▶ **Records supplied**:
▽

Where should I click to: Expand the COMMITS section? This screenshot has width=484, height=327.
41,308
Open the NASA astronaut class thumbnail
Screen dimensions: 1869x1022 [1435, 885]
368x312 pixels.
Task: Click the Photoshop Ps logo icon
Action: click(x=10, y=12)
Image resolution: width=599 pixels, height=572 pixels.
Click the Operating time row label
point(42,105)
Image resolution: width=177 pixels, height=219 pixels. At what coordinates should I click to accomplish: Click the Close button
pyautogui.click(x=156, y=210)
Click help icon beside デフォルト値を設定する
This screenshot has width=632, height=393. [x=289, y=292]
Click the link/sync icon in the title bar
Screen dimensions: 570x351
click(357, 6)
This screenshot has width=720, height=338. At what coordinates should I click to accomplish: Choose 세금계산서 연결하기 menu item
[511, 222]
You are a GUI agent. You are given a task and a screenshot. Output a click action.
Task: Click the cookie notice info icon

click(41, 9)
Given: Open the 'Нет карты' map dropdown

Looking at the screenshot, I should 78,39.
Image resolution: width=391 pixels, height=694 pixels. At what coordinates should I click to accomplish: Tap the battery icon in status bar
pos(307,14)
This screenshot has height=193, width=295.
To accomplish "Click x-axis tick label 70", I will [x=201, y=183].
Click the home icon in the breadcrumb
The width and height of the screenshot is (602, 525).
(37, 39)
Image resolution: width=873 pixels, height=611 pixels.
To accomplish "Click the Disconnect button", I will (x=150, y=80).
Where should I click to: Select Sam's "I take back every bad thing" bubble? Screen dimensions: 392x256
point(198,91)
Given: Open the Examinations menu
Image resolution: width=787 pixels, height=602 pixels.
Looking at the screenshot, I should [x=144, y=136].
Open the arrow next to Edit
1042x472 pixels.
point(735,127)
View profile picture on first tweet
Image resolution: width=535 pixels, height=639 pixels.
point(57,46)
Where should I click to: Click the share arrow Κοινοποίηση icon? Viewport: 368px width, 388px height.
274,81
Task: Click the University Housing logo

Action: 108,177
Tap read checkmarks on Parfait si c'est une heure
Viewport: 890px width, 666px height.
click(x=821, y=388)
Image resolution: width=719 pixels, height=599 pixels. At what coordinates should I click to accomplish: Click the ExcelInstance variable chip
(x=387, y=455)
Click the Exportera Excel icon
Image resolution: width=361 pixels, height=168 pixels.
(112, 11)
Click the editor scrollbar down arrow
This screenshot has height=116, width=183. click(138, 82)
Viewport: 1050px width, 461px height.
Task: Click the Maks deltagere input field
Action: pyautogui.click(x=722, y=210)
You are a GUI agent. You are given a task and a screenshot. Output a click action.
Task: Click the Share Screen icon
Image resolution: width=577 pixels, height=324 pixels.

△

▶ **What you should do**: Word for word, output all of the material above.

▶ **Solution to this problem**:
Where should I click to: Expand the COMMITS section? This screenshot has width=484, height=327.
41,308
Open the NASA astronaut class thumbnail
Screen dimensions: 1869x1022 [1435, 885]
368x312 pixels.
Task: Click the Photoshop Ps logo icon
Action: click(x=10, y=12)
Image resolution: width=599 pixels, height=572 pixels.
Click the Operating time row label
point(42,105)
Image resolution: width=177 pixels, height=219 pixels. At what coordinates should I click to accomplish: Click the Close button
pyautogui.click(x=156, y=210)
Click help icon beside デフォルト値を設定する
This screenshot has width=632, height=393. [x=289, y=292]
Click the link/sync icon in the title bar
Screen dimensions: 570x351
click(357, 6)
This screenshot has width=720, height=338. At what coordinates should I click to accomplish: Choose 세금계산서 연결하기 menu item
[511, 222]
You are a GUI agent. You are given a task and a screenshot. Output a click action.
Task: Click the cookie notice info icon

click(41, 9)
Given: Open the 'Нет карты' map dropdown

Looking at the screenshot, I should 78,39.
Image resolution: width=391 pixels, height=694 pixels. At what coordinates should I click to accomplish: Tap the battery icon in status bar
pos(307,14)
This screenshot has height=193, width=295.
To accomplish "Click x-axis tick label 70", I will [x=201, y=183].
Click the home icon in the breadcrumb
The width and height of the screenshot is (602, 525).
(37, 39)
Image resolution: width=873 pixels, height=611 pixels.
To accomplish "Click the Disconnect button", I will (x=150, y=80).
Where should I click to: Select Sam's "I take back every bad thing" bubble? Screen dimensions: 392x256
point(198,91)
Given: Open the Examinations menu
Image resolution: width=787 pixels, height=602 pixels.
Looking at the screenshot, I should [x=144, y=136].
Open the arrow next to Edit
1042x472 pixels.
point(735,127)
View profile picture on first tweet
Image resolution: width=535 pixels, height=639 pixels.
point(57,46)
Where should I click to: Click the share arrow Κοινοποίηση icon? Viewport: 368px width, 388px height.
274,81
Task: Click the University Housing logo

Action: 108,177
Tap read checkmarks on Parfait si c'est une heure
Viewport: 890px width, 666px height.
click(x=821, y=388)
Image resolution: width=719 pixels, height=599 pixels. At what coordinates should I click to accomplish: Click the ExcelInstance variable chip
(x=387, y=455)
Click the Exportera Excel icon
Image resolution: width=361 pixels, height=168 pixels.
(112, 11)
Click the editor scrollbar down arrow
This screenshot has height=116, width=183. click(138, 82)
Viewport: 1050px width, 461px height.
Task: Click the Maks deltagere input field
Action: pyautogui.click(x=722, y=210)
You are a GUI agent. You are given a task and a screenshot. Output a click action.
Task: Click the Share Screen icon
Image resolution: width=577 pixels, height=324 pixels.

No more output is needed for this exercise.